Rows from a dataset:
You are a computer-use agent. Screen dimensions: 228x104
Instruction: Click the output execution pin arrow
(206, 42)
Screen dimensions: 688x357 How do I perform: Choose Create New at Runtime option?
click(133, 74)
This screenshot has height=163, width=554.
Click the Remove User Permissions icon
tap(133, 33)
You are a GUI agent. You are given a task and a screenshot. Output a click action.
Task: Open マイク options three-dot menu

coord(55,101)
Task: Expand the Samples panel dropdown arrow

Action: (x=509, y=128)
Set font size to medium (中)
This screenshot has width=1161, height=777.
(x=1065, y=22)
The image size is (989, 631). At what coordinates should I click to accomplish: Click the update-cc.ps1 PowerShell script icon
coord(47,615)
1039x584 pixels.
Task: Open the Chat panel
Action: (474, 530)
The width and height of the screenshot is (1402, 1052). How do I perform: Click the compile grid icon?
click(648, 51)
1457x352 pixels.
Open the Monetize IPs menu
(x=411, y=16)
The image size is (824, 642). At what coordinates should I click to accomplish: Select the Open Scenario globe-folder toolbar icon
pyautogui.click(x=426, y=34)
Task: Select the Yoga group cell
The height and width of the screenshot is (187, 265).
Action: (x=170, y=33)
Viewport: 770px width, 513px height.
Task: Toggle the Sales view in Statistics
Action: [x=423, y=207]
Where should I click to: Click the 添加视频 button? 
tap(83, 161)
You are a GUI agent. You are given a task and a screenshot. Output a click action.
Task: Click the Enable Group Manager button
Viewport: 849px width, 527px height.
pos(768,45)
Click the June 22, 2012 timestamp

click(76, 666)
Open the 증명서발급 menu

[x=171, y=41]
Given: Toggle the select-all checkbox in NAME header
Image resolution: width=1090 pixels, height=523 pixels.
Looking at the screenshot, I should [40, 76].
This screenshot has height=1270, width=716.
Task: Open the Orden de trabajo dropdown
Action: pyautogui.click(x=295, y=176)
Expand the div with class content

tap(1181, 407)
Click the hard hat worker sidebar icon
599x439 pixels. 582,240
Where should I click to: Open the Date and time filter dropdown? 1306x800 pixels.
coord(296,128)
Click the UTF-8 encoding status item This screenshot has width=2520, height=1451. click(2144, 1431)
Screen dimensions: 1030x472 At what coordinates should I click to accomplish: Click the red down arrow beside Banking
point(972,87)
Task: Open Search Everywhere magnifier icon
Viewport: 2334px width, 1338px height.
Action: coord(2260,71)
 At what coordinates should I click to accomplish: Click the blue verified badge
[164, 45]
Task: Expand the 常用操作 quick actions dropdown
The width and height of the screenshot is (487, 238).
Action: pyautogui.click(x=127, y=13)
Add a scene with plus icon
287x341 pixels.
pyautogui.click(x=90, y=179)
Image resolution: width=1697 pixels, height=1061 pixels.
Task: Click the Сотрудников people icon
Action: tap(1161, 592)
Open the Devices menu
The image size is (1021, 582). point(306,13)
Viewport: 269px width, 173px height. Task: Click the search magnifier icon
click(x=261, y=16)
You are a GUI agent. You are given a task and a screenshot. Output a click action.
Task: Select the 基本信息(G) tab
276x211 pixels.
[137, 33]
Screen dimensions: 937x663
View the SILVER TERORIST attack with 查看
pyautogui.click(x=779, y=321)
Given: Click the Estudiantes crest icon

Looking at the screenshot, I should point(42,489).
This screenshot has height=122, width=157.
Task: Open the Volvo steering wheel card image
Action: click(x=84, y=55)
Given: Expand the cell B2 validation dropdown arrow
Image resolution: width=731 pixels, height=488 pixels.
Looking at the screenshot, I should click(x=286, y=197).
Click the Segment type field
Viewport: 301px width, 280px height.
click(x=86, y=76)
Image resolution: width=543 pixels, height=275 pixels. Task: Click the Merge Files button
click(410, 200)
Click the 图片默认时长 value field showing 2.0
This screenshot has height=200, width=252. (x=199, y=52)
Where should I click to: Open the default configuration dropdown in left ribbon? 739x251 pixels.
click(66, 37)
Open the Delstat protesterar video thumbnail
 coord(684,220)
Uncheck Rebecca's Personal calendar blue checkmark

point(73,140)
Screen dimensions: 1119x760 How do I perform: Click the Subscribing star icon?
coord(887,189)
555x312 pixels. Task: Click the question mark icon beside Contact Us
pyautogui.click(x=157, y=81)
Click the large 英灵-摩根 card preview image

**GOAL:**
Rewrite every one of the records with "Screen dimensions" changed to "Screen size", keeping everything else the same.

**COMPLETED TASK:**
You are a computer-use agent. Screen size: 228x104
Instruction: Click the output execution pin arrow
(206, 42)
Screen size: 688x357 How do I perform: Choose Create New at Runtime option?
click(133, 74)
This screenshot has height=163, width=554.
Click the Remove User Permissions icon
tap(133, 33)
You are a GUI agent. You are given a task and a screenshot. Output a click action.
Task: Open マイク options three-dot menu

coord(55,101)
Task: Expand the Samples panel dropdown arrow

Action: (x=509, y=128)
Set font size to medium (中)
This screenshot has width=1161, height=777.
(x=1065, y=22)
The image size is (989, 631). At what coordinates should I click to accomplish: Click the update-cc.ps1 PowerShell script icon
coord(47,615)
1039x584 pixels.
Task: Open the Chat panel
Action: (474, 530)
The width and height of the screenshot is (1402, 1052). How do I perform: Click the compile grid icon?
click(648, 51)
1457x352 pixels.
Open the Monetize IPs menu
(x=411, y=16)
The image size is (824, 642). At what coordinates should I click to accomplish: Select the Open Scenario globe-folder toolbar icon
pyautogui.click(x=426, y=34)
Task: Select the Yoga group cell
The height and width of the screenshot is (187, 265).
Action: (x=170, y=33)
Viewport: 770px width, 513px height.
Task: Toggle the Sales view in Statistics
Action: [x=423, y=207]
Where should I click to: Click the 添加视频 button? 
tap(83, 161)
You are a GUI agent. You are given a task and a screenshot. Output a click action.
Task: Click the Enable Group Manager button
Viewport: 849px width, 527px height.
pos(768,45)
Click the June 22, 2012 timestamp

click(76, 666)
Open the 증명서발급 menu

[x=171, y=41]
Given: Toggle the select-all checkbox in NAME header
Image resolution: width=1090 pixels, height=523 pixels.
Looking at the screenshot, I should [40, 76].
This screenshot has height=1270, width=716.
Task: Open the Orden de trabajo dropdown
Action: pyautogui.click(x=295, y=176)
Expand the div with class content

tap(1181, 407)
Click the hard hat worker sidebar icon
599x439 pixels. 582,240
Where should I click to: Open the Date and time filter dropdown? 1306x800 pixels.
coord(296,128)
Click the UTF-8 encoding status item This screenshot has width=2520, height=1451. click(2144, 1431)
Screen size: 1030x472 At what coordinates should I click to accomplish: Click the red down arrow beside Banking
point(972,87)
Task: Open Search Everywhere magnifier icon
Viewport: 2334px width, 1338px height.
Action: coord(2260,71)
 At what coordinates should I click to accomplish: Click the blue verified badge
[164, 45]
Task: Expand the 常用操作 quick actions dropdown
The width and height of the screenshot is (487, 238).
Action: pyautogui.click(x=127, y=13)
Add a scene with plus icon
287x341 pixels.
pyautogui.click(x=90, y=179)
Image resolution: width=1697 pixels, height=1061 pixels.
Task: Click the Сотрудников people icon
Action: tap(1161, 592)
Open the Devices menu
The image size is (1021, 582). point(306,13)
Viewport: 269px width, 173px height. Task: Click the search magnifier icon
click(x=261, y=16)
You are a GUI agent. You are given a task and a screenshot. Output a click action.
Task: Select the 基本信息(G) tab
276x211 pixels.
[137, 33]
Screen size: 937x663
View the SILVER TERORIST attack with 查看
pyautogui.click(x=779, y=321)
Given: Click the Estudiantes crest icon

Looking at the screenshot, I should point(42,489).
This screenshot has height=122, width=157.
Task: Open the Volvo steering wheel card image
Action: click(x=84, y=55)
Given: Expand the cell B2 validation dropdown arrow
Image resolution: width=731 pixels, height=488 pixels.
Looking at the screenshot, I should click(x=286, y=197).
Click the Segment type field
Viewport: 301px width, 280px height.
click(x=86, y=76)
Image resolution: width=543 pixels, height=275 pixels. Task: Click the Merge Files button
click(410, 200)
Click the 图片默认时长 value field showing 2.0
This screenshot has height=200, width=252. (x=199, y=52)
Where should I click to: Open the default configuration dropdown in left ribbon? 739x251 pixels.
click(66, 37)
Open the Delstat protesterar video thumbnail
 coord(684,220)
Uncheck Rebecca's Personal calendar blue checkmark

point(73,140)
Screen size: 1119x760 How do I perform: Click the Subscribing star icon?
coord(887,189)
555x312 pixels. Task: Click the question mark icon beside Contact Us
pyautogui.click(x=157, y=81)
Click the large 英灵-摩根 card preview image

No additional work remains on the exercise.